Stored items
┄┄┄┄┄┄┄┄┄┄

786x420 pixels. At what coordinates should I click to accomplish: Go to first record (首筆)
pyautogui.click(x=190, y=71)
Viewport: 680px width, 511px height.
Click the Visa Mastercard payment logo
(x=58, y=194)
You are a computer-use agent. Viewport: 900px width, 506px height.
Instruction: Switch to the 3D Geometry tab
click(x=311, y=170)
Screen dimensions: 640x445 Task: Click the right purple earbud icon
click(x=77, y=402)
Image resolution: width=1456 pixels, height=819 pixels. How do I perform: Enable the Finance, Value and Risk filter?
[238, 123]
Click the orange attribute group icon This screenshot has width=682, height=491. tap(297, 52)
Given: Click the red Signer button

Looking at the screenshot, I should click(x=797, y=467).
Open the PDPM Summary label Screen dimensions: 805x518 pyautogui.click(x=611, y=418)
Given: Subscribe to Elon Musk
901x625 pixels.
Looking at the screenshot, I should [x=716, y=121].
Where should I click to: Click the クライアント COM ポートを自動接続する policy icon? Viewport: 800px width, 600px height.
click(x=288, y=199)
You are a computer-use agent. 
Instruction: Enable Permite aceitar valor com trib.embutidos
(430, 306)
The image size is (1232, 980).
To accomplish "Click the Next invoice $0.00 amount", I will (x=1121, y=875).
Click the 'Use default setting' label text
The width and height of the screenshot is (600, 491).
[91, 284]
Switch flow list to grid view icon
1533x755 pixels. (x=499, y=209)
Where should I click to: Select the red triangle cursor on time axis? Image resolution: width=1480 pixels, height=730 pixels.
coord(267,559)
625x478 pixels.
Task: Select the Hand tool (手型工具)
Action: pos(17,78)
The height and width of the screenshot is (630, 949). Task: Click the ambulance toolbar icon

┄┄┄┄┄┄┄┄┄┄

- WORK REQUEST
Using the entries above, state the number of lines that include "computer". Add nothing else.

- ANSWER
2